The GM layoffs remind us that bailouts don't work

We were told that we simply must bail out General Motors during the financial crisis because if we failed to, that would lead to a bloodbath of job losses and cascading business failures. But the job losses were always going to come: Paying people to build things that consumers don’t really want isn’t a sustainable business model. That’s a reality you cannot bail your way out of.

The U.S. government was buffaloed into the bailouts. The so-called experts argued that if GM went down, it was going to take the whole U.S. automobile industry with it, that its failure would do such violence to the supply chain and automotive ecosystem that it had to be prevented at practically any cost. That alone should have been reason enough to liquidate GM rather than reorganize in bankruptcy what we were just informed is a systemic threat to the stability of the U.S. economy.

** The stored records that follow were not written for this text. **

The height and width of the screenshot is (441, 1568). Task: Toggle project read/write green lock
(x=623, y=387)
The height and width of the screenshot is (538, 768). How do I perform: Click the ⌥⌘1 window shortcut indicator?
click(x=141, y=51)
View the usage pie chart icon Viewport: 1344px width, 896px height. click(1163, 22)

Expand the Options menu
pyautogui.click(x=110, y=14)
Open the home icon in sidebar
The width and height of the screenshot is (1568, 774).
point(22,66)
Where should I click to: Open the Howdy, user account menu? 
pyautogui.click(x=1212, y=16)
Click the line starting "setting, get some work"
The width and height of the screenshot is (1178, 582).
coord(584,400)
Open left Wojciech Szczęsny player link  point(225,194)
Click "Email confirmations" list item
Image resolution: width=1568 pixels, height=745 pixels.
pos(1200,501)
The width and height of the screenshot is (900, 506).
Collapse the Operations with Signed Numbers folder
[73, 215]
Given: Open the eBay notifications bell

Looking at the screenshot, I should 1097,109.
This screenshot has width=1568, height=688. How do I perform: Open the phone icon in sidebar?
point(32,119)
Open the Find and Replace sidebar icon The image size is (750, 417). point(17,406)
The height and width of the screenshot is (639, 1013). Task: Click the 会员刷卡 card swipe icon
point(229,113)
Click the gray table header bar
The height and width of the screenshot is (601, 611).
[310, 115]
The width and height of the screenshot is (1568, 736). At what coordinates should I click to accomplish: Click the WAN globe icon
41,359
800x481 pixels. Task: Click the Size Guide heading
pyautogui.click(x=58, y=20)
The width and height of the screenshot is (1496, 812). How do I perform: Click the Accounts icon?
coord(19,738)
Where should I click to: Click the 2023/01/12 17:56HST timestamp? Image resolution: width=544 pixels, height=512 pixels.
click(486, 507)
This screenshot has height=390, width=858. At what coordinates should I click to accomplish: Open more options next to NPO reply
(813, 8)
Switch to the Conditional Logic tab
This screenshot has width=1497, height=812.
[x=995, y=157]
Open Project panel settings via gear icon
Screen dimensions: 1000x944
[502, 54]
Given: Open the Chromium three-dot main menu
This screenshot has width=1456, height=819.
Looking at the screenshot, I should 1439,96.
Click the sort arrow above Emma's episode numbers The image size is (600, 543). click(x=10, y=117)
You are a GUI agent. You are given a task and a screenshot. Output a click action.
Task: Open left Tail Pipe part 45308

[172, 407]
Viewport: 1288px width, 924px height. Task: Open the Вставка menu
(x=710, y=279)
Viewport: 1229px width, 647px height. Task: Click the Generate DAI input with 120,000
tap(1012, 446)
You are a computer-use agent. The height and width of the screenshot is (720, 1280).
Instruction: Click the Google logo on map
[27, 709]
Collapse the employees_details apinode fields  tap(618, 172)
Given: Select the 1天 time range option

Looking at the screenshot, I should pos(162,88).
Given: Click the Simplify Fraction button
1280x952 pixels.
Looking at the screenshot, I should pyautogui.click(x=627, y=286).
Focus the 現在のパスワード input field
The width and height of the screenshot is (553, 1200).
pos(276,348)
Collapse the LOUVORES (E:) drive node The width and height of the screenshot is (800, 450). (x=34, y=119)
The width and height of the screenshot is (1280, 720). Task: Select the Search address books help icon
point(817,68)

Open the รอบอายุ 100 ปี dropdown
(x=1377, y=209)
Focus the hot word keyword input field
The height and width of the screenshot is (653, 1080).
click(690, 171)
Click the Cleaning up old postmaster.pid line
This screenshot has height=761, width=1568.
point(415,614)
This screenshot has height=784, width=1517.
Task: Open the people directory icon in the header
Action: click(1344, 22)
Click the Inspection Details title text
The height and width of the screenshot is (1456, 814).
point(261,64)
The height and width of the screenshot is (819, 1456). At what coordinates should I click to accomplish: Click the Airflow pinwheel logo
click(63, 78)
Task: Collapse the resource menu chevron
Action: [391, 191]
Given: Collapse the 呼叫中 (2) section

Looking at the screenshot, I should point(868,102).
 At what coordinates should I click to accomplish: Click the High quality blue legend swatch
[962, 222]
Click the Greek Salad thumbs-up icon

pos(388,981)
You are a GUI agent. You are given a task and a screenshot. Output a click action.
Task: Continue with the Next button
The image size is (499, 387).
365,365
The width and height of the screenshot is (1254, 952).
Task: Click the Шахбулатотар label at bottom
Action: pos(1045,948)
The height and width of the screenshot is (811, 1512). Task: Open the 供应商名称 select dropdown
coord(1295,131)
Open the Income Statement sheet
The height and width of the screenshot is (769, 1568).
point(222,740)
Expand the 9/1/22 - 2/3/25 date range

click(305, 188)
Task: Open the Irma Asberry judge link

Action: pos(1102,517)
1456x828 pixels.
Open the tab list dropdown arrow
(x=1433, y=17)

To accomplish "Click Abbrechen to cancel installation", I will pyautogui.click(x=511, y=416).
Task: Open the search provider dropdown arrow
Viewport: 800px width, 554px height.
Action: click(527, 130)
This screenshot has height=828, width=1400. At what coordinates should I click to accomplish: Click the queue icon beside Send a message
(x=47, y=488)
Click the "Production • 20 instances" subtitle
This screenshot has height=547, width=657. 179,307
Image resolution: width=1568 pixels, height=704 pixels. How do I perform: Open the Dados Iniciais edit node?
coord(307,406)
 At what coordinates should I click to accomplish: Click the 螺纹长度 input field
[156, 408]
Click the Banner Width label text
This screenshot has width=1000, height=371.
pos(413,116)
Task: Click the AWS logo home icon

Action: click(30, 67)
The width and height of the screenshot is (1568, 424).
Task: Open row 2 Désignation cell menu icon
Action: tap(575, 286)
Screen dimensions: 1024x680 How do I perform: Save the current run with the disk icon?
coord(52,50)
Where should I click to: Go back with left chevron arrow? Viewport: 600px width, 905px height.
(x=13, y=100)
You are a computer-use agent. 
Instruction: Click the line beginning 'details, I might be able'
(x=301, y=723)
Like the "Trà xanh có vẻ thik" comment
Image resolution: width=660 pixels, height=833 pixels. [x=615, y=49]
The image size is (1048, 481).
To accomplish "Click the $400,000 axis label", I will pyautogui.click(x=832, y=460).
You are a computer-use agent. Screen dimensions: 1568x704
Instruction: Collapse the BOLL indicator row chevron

But the U.S. automobile industry was never going to fail in toto. The unprofitable parts were. There are billions and billions of dollars to be made selling Americans pickup trucks and SUVs, and GM knows how to do that. And if GM doesn’t do it, somebody else will. We’ve already seen that as U.S. automakers wind down their passenger-car businesses: Soon, you won’t be able to buy a Ford sedan in the United States, but you can do yourself a favor and buy a Toyota Camry, instead. “But what about our jobs?” the so-called nationalists demand. The Toyota Camry is made in Kentucky, which, last time I checked, was still in the Union.